I'm reading Cohen-Macaulay Rings by Bruns & Herzog. The lemma below which is used in the proof of the Proposition 1.4.9 and whose proof is left to the reader is difficult for me to prove:
Lemma.
Let $R$ be a Noetherian ring, and $M$ be a finitely generated $R$-module. Then $M$ is a projective module and has rank $r$ (i.e. $M\otimes Q$ where $Q$ is the total ring of fractions of $R$ is a free $Q$-module of rank $r$) if and only if $M_{\mathfrak{p}}$ is a free $R_{\mathfrak{p}}$-module of rank $r$.

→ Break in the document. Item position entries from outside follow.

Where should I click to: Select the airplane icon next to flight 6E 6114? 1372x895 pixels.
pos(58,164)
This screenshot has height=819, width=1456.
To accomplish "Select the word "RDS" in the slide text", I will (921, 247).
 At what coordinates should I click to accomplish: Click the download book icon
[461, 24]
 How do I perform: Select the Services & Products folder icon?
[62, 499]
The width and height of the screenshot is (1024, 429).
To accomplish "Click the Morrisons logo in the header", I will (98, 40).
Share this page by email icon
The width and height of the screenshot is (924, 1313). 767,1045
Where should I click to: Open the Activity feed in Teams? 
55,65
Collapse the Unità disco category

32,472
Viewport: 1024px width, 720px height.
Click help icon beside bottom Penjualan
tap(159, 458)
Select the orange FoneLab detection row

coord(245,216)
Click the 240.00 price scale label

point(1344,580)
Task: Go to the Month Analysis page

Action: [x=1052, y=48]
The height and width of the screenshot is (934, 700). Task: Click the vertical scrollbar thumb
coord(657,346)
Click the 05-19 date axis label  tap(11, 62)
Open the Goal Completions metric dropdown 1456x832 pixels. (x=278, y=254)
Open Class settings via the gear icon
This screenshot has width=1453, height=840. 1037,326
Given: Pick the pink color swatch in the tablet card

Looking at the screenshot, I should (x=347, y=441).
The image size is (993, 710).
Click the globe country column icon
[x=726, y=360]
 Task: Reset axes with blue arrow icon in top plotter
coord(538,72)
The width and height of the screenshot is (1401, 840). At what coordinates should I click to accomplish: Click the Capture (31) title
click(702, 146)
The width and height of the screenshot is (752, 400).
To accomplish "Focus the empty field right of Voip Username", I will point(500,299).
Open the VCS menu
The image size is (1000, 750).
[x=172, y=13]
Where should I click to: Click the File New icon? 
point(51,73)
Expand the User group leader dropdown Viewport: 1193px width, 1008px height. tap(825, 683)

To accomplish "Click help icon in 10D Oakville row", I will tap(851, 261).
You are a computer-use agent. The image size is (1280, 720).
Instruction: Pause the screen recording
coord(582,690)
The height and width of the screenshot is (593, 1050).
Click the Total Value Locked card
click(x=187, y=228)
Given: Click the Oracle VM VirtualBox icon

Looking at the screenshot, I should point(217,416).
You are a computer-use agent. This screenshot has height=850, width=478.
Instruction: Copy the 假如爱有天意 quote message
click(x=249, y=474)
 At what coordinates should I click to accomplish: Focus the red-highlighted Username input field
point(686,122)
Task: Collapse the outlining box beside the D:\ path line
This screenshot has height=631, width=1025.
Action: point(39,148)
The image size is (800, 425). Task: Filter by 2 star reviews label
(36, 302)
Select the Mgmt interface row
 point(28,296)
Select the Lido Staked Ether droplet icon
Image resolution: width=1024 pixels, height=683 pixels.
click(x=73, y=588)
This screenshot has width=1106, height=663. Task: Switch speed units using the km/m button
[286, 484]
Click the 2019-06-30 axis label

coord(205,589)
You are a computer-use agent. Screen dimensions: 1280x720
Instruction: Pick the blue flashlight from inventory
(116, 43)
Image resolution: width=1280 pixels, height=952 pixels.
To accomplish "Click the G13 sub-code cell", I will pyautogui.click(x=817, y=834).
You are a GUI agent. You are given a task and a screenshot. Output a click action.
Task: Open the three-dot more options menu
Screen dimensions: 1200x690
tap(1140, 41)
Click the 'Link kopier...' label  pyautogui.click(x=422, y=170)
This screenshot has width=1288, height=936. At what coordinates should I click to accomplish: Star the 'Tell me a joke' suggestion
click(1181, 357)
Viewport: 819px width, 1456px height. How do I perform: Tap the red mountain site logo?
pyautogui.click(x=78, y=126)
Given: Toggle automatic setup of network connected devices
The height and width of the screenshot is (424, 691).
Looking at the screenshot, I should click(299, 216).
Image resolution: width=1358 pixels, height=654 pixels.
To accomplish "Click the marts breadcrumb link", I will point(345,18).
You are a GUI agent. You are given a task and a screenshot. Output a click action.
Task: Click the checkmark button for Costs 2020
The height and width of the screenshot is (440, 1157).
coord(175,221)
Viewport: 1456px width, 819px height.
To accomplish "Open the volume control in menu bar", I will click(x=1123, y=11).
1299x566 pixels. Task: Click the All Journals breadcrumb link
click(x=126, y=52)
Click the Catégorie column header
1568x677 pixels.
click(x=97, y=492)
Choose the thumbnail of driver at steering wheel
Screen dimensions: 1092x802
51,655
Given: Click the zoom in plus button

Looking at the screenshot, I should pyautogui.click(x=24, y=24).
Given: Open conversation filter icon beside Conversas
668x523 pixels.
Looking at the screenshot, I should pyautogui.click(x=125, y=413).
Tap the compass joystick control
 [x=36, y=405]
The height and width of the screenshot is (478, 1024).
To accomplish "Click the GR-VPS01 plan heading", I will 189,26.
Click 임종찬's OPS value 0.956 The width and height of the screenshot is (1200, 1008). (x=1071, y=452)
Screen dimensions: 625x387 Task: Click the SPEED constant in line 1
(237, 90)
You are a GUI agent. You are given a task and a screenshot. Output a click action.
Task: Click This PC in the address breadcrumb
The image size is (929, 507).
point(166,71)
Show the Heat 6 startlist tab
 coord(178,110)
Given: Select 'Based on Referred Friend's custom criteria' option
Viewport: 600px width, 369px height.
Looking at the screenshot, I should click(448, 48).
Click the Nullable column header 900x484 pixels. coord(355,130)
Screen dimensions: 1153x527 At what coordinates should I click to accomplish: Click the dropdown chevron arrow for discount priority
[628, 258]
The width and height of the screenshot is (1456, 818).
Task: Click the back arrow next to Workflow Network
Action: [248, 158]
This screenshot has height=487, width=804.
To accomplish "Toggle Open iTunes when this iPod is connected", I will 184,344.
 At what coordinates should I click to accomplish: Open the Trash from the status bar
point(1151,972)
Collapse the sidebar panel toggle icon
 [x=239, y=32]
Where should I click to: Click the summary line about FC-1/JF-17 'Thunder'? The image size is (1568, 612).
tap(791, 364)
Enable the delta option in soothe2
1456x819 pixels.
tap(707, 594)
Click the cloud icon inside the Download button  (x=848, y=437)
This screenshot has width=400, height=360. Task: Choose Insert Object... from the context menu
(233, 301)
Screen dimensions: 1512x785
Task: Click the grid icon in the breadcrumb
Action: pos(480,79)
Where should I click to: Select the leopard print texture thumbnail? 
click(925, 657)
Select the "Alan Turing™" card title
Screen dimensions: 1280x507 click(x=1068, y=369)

To prove this, the lemmas below may be useful:
Proposition 1.4.3.
Let $R$ be a Noetherian ring, and $M$ an $R$-module with a finite free presentation $F_{1}\rightarrow F_{0}\rightarrow M\rightarrow 0$. Then the following are true:
(a) $M$ has rank $r$;
(b) for all prime ideals $\mathfrak{p}\in \mathop{\mathrm{Ass}}R$ the $R_{\mathfrak{p}}$-module $M_{\mathfrak{p}}$ is free of rank $r$.
Theorem 7.12. of Commutative Algebra by H. Matsumura (Japanese version).
Let $R$ be a ring and $M$ be an $R$-module of finite presentation. Then $M$ is projective if and only if $M_{\mathfrak{m}}$ is a free $R_{\mathfrak{m}}$-module for all maximal ideals $\mathfrak{m}\subseteq R$.
My idea for the proof.
By theorem 7.12, we find that $M$ is projective iff $M_{\mathfrak{m}}$ is free for all maximal ideals iff $M_{\mathfrak{p}}$ is free for all primes. Therefore the sufficiency follows from theorem 1.4.3. For the necessity, it follows that $M_{\mathfrak{p}}$ is free of rank $r$ for all $\mathfrak{p}\in\mathop{\mathrm{Ass}}R$. However, we don't know anything about those primes which are not associated primes. How can we manage it?
If $q$ is an arbitrary prime ideal, then it contains a minimal prime, say $p$. We know that $M_q$ is a free $R_q$-module of finite rank, say $s$. Then any localization of $M_q$ is a free module of rank $s$, too. But $(M_q)_{pR_q}\simeq M_p$, so its rank is actually $r$. (Recall that a minimal prime is associated.)